L’autre question controversée est celle des contre-mesures dont les pays puissants peuvent abuser, a-t-il relevé. Elles sont cependant nécessaires, mais le contenu des articles doit être rédigé avec beaucoup de précaution. Il a conclu en recommandant que le texte soit adopté sous la forme d’une Convention classique.

Mme LJERKA ALAJBEG (Croatie) a déclaré que l’établissement d’un cadre juridique concernant la responsabilité des Etats est très important car nous assistons malheureusement à des violations répétées d’engagements internationaux. Il ne fait aucun doute que la définition de la responsabilité internationale des Etats dans le cadre d’un instrument juridique contribuera au renforcement de la responsabilité des Etats au regard de leurs obligations internationales. C’est pourquoi la Croatie souhaite l’adoption des articles sous forme d’une convention. Au cas où cette option l’emporterait, le chapitre sur le règlement des différends devrait en faire partie intégrante.

La Croatie se félicite de la révision de la structure du projet d’articles, rendu plus simple et plus claire. Elle a apporté son soutien à l’inclusion de la partie II bis sur les conséquences de la responsabilité, qui permet de faire la distinction entre les conséquences juridiques pour l’Etat responsable d’un acte internationalement illicite et l’invocation de ces conséquences par la victime principale de la violation ou, dans certaines circonstances, par d’autres Etats. Ceci permet d’éliminer certaines ambiguïtés de l’article 40, a estimé Mme Alajbeg.

La représentante a soutenu les dispositions concernant les assurances et garanties de cessation et de non-répétition, ainsi que les dispositions relatives à une réparation intégrale. A ceux qui s’inquiètent de la notion de «réparation intégrale», notamment quant à la quantification du dommage, la représentante a déclaré que le concept de réparation intégrale exprime la seule manière juste de porter remède aux dommages causés. Les modalités de cette réparation doivent ensuite être examinées au cas par cas, conformément aux dispositions du projet d’articles.

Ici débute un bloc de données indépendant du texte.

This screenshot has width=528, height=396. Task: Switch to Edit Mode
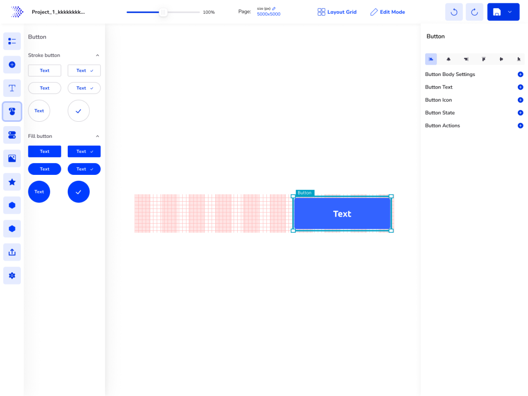[x=387, y=12]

Mme Alajbeg a estimé que les dispositions sur les contre-mesures sont très litigieuses car elles risquent de fortement limiter dans la pratique l’application du projet d’articles. Elle a approuvé le concept du Rapporteur Spécial, selon lequel les contre-mesures doivent consister en la suspension par l'Etat lésé d’obligations envers l’Etat responsable, en vue d’obliger ce dernier à se conformer à son obligation de cessation et à apporter réparation. Il faut avoir à l’esprit le préalable fondamental à la prise de contre-mesures, a ajouté la représentante: il faut être certain qu’il y a un acte internationalement illicite. On peut se demander si on peut à cet égard toujours faire confiance à un constat par le seul Etat lésé.